B. negative findings: Ct value determines that later testing result is FAM signal without Ct value, and VIC signal has Ct value.
C. positive findings: Ct value determines that later testing result is that FAM signal has Ct value, and VIC signal has Ct value.
Experimental result:
The gene mutation of DNA sample and RNA sample that embodiment 1 extracts can be detected, and be sequenced and tied with a generation
Fruit is consistent.
Sensitivity analysis:
The frequency of mutation that saltant type tissue samples are determined by digital pcr takes with a wild type tissue sample to mutation
Type tissue samples carry out the dilution of different gradients, and each reaction is added 10ng DNA profiling and carries out amplification reaction.The result shows that real
The detection sensitivity for applying example 1 can reach 2.5%, i.e., the sample that the target gene frequency of mutation is 2.5% or more can be by
It detects and (please refers to Fig. 7).
Embodiment 2
It is detected for the mutational site V769_D770insASV of EGFR gene.The sample mutation type of embodiment 2 is
The insertion of short-movie section repeatability.The primer sequence of use is as follows:
Primer-F2:GCCACACTGACGTGCCTCTC
Primer-R2:GTCCAGGAGGCAGCCGAAGG
The probe sequence of use is as follows:
Primer-P2:FAM-CCAGCGACAGCAGCGTG-BHQ。
Detecting step is referring to embodiment 1.The sample detection result of embodiment 2 is consistent with generation sequencing result.
The detection sensitivity of embodiment 2 can reach 2.0% (please referring to Fig. 8).
Embodiment 3
It is detected for the mutational site A775_G776insYVMA of HER2 gene.The sample mutation type of embodiment 3
For the insertion of short-movie section repeatability.The primer sequence of use is as follows:
Primer-F3:CGTGATGGCATACGTGATGGC
Primer-R3:CCAGCTGCACCGTGGATGTCAG
The probe sequence of use is as follows:
Primer-P3:FAM-CTCTATGTCTCCCGCCTTCTG-BHQ。
Detecting step is referring to embodiment 1.The sample detection result of embodiment 3 is consistent with generation sequencing result.
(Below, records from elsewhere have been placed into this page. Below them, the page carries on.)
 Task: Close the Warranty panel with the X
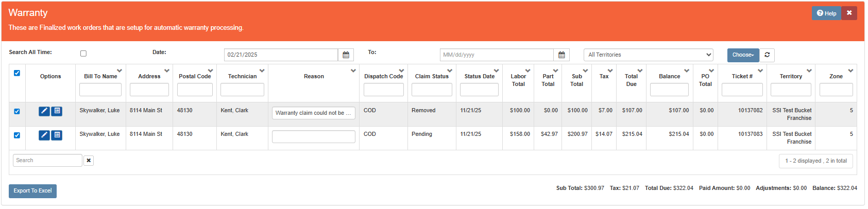click(x=849, y=13)
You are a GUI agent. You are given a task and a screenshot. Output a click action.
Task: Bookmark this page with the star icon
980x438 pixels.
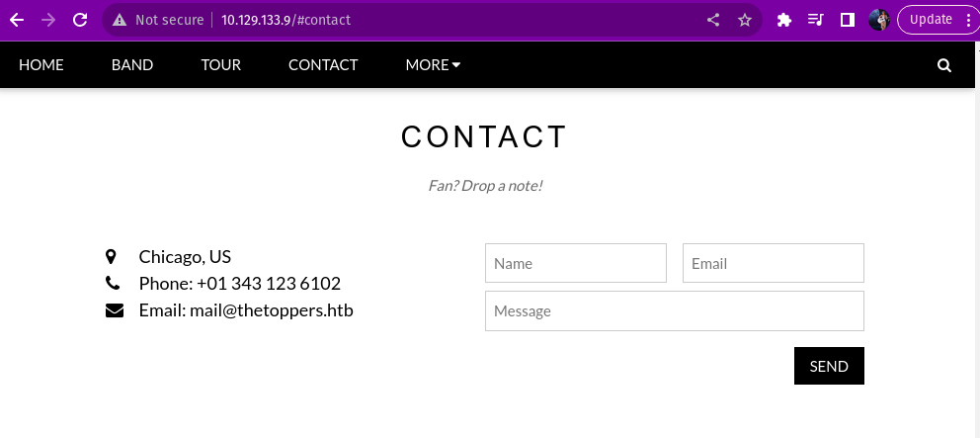point(745,20)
The detection sensitivity of embodiment 3 can reach 0.8% (please referring to Fig. 9).
Embodiment 4
It is detected for the mutational site Asp23_Leu105del of BRCA2 gene.The sample mutation type of embodiment 4
For large fragment deletion.The primer sequence of use is as follows:
Primer-F4:GAATGGATTAATGATCTTGTTTAA
Primer-R4:CCTATGAGACATTATTTTCATCGTCTCCA
The probe sequence of use is as follows:
Primer-P4:FAM-TTTTAAATAGATATCTAATGC-BHQ。
Detecting step is referring to embodiment 1.The sample detection result of embodiment 4 is consistent with generation sequencing result.Embodiment 4
Detection sensitivity can reach 0.8% (please referring to Figure 10).
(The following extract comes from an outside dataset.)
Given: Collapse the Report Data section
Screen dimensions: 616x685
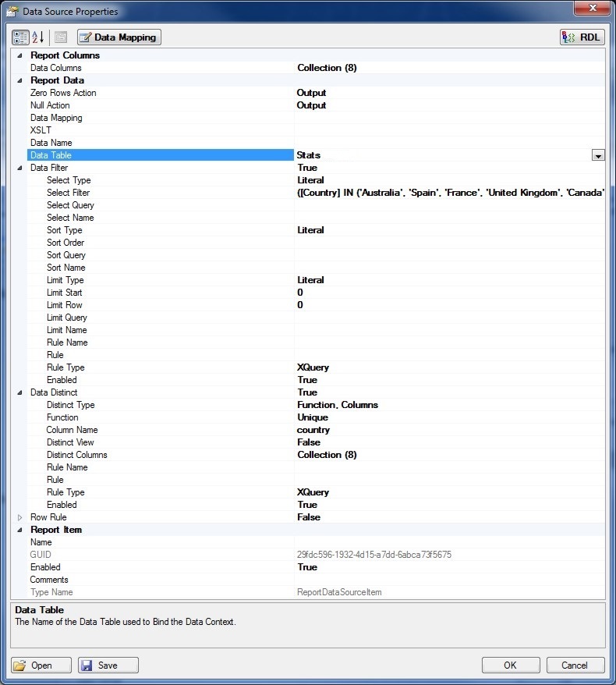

Testing result shows that detection method of the invention can be used for the genetic test of the various variation types of oncogene, and
Detection sensitivity can reach 0.8%.
In conclusion the method for oncogene variation detection of the invention passes through times in primer and/or DNA probe
Meaning position introduces neck ring structure, expands primer or probe just for mutant sample, to the qualitative of oncogene variation
It is objective, accurate, and detection sensitivity is high;Detection system of the invention is not limited in the gene mutation type illustrated
Detection, all known oncogene mutation types can be used method of the invention to be detected.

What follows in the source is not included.